--- Instructions for the task ---
Revise the following lines so that every occurrence of "Where should I click to:" becomes "Where do I click to:", leaving all other text unaltered.

■ ■ ■ ■ ■ ■ ■

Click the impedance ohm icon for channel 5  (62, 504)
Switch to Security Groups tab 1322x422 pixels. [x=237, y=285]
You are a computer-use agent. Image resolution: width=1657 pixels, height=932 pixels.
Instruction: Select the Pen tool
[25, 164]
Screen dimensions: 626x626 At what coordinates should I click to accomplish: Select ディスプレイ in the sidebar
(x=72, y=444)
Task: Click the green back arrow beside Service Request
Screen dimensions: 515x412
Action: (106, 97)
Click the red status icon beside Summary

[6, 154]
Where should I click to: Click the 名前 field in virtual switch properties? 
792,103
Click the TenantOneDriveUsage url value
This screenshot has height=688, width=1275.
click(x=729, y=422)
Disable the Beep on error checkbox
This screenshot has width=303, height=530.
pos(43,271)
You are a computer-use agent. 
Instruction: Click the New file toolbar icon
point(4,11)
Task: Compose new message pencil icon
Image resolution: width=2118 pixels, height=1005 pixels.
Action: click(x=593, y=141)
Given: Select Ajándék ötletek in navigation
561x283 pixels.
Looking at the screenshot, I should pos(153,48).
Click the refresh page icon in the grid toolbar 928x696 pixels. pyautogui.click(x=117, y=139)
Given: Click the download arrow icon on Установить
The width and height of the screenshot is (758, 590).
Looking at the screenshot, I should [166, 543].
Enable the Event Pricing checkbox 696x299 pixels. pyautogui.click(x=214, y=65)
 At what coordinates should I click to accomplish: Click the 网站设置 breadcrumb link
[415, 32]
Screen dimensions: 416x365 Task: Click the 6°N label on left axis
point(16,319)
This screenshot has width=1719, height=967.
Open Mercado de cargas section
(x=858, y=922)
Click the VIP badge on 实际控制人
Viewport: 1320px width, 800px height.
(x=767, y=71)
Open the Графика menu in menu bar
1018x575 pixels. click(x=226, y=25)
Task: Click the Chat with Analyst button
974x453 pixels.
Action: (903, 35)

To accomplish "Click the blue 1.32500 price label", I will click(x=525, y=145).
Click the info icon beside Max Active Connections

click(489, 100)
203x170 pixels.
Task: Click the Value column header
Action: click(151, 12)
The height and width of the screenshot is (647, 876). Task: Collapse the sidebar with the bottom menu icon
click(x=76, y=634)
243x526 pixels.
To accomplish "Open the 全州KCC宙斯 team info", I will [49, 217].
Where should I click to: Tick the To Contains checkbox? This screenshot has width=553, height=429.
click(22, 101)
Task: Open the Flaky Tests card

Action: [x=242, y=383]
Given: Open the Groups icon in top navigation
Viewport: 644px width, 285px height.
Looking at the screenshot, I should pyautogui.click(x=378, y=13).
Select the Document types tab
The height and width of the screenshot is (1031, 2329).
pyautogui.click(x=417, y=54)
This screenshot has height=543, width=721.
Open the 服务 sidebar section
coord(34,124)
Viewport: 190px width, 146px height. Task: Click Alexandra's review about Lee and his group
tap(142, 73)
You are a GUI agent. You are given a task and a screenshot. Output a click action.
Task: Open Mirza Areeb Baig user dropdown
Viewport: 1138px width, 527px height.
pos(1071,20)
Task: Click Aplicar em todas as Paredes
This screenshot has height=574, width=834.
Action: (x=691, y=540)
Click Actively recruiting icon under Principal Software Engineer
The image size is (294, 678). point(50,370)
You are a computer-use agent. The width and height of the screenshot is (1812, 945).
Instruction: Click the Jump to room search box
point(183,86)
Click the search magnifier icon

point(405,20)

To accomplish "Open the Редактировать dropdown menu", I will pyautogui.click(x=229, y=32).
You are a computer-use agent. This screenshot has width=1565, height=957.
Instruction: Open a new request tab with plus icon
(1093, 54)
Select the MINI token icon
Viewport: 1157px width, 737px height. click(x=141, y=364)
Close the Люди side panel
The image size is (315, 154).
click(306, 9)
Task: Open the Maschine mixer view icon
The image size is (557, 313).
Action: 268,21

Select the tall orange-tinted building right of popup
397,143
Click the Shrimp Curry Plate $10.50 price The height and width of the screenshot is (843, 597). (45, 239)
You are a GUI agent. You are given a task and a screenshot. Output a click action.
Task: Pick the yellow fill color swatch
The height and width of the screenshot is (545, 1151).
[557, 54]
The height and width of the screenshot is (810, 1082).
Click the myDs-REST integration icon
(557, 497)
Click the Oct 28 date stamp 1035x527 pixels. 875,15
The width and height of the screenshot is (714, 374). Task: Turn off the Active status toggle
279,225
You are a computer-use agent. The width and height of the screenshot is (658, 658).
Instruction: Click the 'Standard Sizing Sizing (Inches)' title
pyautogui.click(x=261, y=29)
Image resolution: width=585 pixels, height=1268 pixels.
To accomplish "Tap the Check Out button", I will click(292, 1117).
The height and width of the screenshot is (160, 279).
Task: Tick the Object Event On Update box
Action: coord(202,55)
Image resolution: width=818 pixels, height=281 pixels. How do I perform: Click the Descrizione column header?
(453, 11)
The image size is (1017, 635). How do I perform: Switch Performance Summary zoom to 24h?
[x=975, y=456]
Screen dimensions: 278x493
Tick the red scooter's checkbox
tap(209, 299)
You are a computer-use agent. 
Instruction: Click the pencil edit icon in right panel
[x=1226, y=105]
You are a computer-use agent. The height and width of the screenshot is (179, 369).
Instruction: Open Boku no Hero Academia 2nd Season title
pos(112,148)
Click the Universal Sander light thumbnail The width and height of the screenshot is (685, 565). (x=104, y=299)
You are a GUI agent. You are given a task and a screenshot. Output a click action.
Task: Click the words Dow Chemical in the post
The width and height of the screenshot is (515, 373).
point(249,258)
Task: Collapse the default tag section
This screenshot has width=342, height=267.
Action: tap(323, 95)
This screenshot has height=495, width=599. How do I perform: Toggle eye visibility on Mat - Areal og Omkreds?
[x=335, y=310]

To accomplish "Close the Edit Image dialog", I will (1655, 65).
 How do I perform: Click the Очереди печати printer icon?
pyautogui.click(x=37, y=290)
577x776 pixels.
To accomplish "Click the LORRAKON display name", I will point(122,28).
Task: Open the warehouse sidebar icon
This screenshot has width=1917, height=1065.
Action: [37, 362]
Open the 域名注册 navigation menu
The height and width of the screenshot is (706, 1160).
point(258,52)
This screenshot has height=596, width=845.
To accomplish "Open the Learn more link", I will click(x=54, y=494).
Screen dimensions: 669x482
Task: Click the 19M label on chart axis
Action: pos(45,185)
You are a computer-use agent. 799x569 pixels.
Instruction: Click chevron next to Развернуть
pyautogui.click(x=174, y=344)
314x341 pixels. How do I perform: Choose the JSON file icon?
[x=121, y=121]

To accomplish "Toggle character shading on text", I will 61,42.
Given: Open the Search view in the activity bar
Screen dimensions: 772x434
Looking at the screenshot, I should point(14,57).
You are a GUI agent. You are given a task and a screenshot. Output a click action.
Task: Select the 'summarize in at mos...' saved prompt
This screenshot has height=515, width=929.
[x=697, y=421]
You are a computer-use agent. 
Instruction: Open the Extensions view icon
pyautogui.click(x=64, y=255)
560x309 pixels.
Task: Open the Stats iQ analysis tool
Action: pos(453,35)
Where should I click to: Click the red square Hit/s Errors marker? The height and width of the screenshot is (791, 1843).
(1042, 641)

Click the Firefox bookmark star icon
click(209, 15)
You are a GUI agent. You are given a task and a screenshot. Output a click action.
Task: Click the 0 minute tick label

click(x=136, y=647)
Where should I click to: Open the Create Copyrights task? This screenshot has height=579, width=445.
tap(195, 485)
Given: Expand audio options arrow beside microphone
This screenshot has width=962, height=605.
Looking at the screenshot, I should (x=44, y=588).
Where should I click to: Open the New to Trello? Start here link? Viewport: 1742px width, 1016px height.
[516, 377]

■ ■ ■ ■ ■ ■ ■

--- Completed task ---
Click the impedance ohm icon for channel 5  (62, 504)
Switch to Security Groups tab 1322x422 pixels. [x=237, y=285]
You are a computer-use agent. Image resolution: width=1657 pixels, height=932 pixels.
Instruction: Select the Pen tool
[25, 164]
Screen dimensions: 626x626 At what coordinates should I click to accomplish: Select ディスプレイ in the sidebar
(x=72, y=444)
Task: Click the green back arrow beside Service Request
Screen dimensions: 515x412
Action: (106, 97)
Click the red status icon beside Summary

[6, 154]
Where do I click to: Click the 名前 field in virtual switch properties? 
792,103
Click the TenantOneDriveUsage url value
This screenshot has height=688, width=1275.
click(x=729, y=422)
Disable the Beep on error checkbox
This screenshot has width=303, height=530.
pos(43,271)
You are a computer-use agent. 
Instruction: Click the New file toolbar icon
point(4,11)
Task: Compose new message pencil icon
Image resolution: width=2118 pixels, height=1005 pixels.
Action: click(x=593, y=141)
Given: Select Ajándék ötletek in navigation
561x283 pixels.
Looking at the screenshot, I should pos(153,48).
Click the refresh page icon in the grid toolbar 928x696 pixels. pyautogui.click(x=117, y=139)
Given: Click the download arrow icon on Установить
The width and height of the screenshot is (758, 590).
Looking at the screenshot, I should [166, 543].
Enable the Event Pricing checkbox 696x299 pixels. pyautogui.click(x=214, y=65)
 At what coordinates should I click to accomplish: Click the 网站设置 breadcrumb link
[415, 32]
Screen dimensions: 416x365 Task: Click the 6°N label on left axis
point(16,319)
This screenshot has width=1719, height=967.
Open Mercado de cargas section
(x=858, y=922)
Click the VIP badge on 实际控制人
Viewport: 1320px width, 800px height.
(x=767, y=71)
Open the Графика menu in menu bar
1018x575 pixels. click(x=226, y=25)
Task: Click the Chat with Analyst button
974x453 pixels.
Action: (903, 35)

To accomplish "Click the blue 1.32500 price label", I will click(x=525, y=145).
Click the info icon beside Max Active Connections

click(489, 100)
203x170 pixels.
Task: Click the Value column header
Action: click(151, 12)
The height and width of the screenshot is (647, 876). Task: Collapse the sidebar with the bottom menu icon
click(x=76, y=634)
243x526 pixels.
To accomplish "Open the 全州KCC宙斯 team info", I will [49, 217].
Where do I click to: Tick the To Contains checkbox? This screenshot has width=553, height=429.
click(22, 101)
Task: Open the Flaky Tests card

Action: [x=242, y=383]
Given: Open the Groups icon in top navigation
Viewport: 644px width, 285px height.
Looking at the screenshot, I should pyautogui.click(x=378, y=13).
Select the Document types tab
The height and width of the screenshot is (1031, 2329).
pyautogui.click(x=417, y=54)
This screenshot has height=543, width=721.
Open the 服务 sidebar section
coord(34,124)
Viewport: 190px width, 146px height. Task: Click Alexandra's review about Lee and his group
tap(142, 73)
You are a GUI agent. You are given a task and a screenshot. Output a click action.
Task: Open Mirza Areeb Baig user dropdown
Viewport: 1138px width, 527px height.
pos(1071,20)
Task: Click Aplicar em todas as Paredes
This screenshot has height=574, width=834.
Action: (x=691, y=540)
Click Actively recruiting icon under Principal Software Engineer
The image size is (294, 678). point(50,370)
You are a computer-use agent. The width and height of the screenshot is (1812, 945).
Instruction: Click the Jump to room search box
point(183,86)
Click the search magnifier icon

point(405,20)

To accomplish "Open the Редактировать dropdown menu", I will pyautogui.click(x=229, y=32).
You are a computer-use agent. This screenshot has width=1565, height=957.
Instruction: Open a new request tab with plus icon
(1093, 54)
Select the MINI token icon
Viewport: 1157px width, 737px height. click(x=141, y=364)
Close the Люди side panel
The image size is (315, 154).
click(306, 9)
Task: Open the Maschine mixer view icon
The image size is (557, 313).
Action: 268,21

Select the tall orange-tinted building right of popup
397,143
Click the Shrimp Curry Plate $10.50 price The height and width of the screenshot is (843, 597). (45, 239)
You are a GUI agent. You are given a task and a screenshot. Output a click action.
Task: Pick the yellow fill color swatch
The height and width of the screenshot is (545, 1151).
[557, 54]
The height and width of the screenshot is (810, 1082).
Click the myDs-REST integration icon
(557, 497)
Click the Oct 28 date stamp 1035x527 pixels. 875,15
The width and height of the screenshot is (714, 374). Task: Turn off the Active status toggle
279,225
You are a computer-use agent. The width and height of the screenshot is (658, 658).
Instruction: Click the 'Standard Sizing Sizing (Inches)' title
pyautogui.click(x=261, y=29)
Image resolution: width=585 pixels, height=1268 pixels.
To accomplish "Tap the Check Out button", I will click(292, 1117).
The height and width of the screenshot is (160, 279).
Task: Tick the Object Event On Update box
Action: coord(202,55)
Image resolution: width=818 pixels, height=281 pixels. How do I perform: Click the Descrizione column header?
(453, 11)
The image size is (1017, 635). How do I perform: Switch Performance Summary zoom to 24h?
[x=975, y=456]
Screen dimensions: 278x493
Tick the red scooter's checkbox
tap(209, 299)
You are a computer-use agent. 
Instruction: Click the pencil edit icon in right panel
[x=1226, y=105]
You are a computer-use agent. The height and width of the screenshot is (179, 369).
Instruction: Open Boku no Hero Academia 2nd Season title
pos(112,148)
Click the Universal Sander light thumbnail The width and height of the screenshot is (685, 565). (x=104, y=299)
You are a GUI agent. You are given a task and a screenshot. Output a click action.
Task: Click the words Dow Chemical in the post
The width and height of the screenshot is (515, 373).
point(249,258)
Task: Collapse the default tag section
This screenshot has width=342, height=267.
Action: tap(323, 95)
This screenshot has height=495, width=599. How do I perform: Toggle eye visibility on Mat - Areal og Omkreds?
[x=335, y=310]

To accomplish "Close the Edit Image dialog", I will (1655, 65).
 How do I perform: Click the Очереди печати printer icon?
pyautogui.click(x=37, y=290)
577x776 pixels.
To accomplish "Click the LORRAKON display name", I will point(122,28).
Task: Open the warehouse sidebar icon
This screenshot has width=1917, height=1065.
Action: [37, 362]
Open the 域名注册 navigation menu
The height and width of the screenshot is (706, 1160).
point(258,52)
This screenshot has height=596, width=845.
To accomplish "Open the Learn more link", I will click(x=54, y=494).
Screen dimensions: 669x482
Task: Click the 19M label on chart axis
Action: pos(45,185)
You are a computer-use agent. 799x569 pixels.
Instruction: Click chevron next to Развернуть
pyautogui.click(x=174, y=344)
314x341 pixels. How do I perform: Choose the JSON file icon?
[x=121, y=121]

To accomplish "Toggle character shading on text", I will 61,42.
Given: Open the Search view in the activity bar
Screen dimensions: 772x434
Looking at the screenshot, I should point(14,57).
You are a GUI agent. You are given a task and a screenshot. Output a click action.
Task: Select the 'summarize in at mos...' saved prompt
This screenshot has height=515, width=929.
[x=697, y=421]
You are a computer-use agent. 
Instruction: Open the Extensions view icon
pyautogui.click(x=64, y=255)
560x309 pixels.
Task: Open the Stats iQ analysis tool
Action: pos(453,35)
Where do I click to: Click the red square Hit/s Errors marker? The height and width of the screenshot is (791, 1843).
(1042, 641)

Click the Firefox bookmark star icon
click(209, 15)
You are a GUI agent. You are given a task and a screenshot. Output a click action.
Task: Click the 0 minute tick label

click(x=136, y=647)
Where do I click to: Open the Create Copyrights task? This screenshot has height=579, width=445.
tap(195, 485)
Given: Expand audio options arrow beside microphone
This screenshot has width=962, height=605.
Looking at the screenshot, I should (x=44, y=588).
Where do I click to: Open the New to Trello? Start here link? Viewport: 1742px width, 1016px height.
[516, 377]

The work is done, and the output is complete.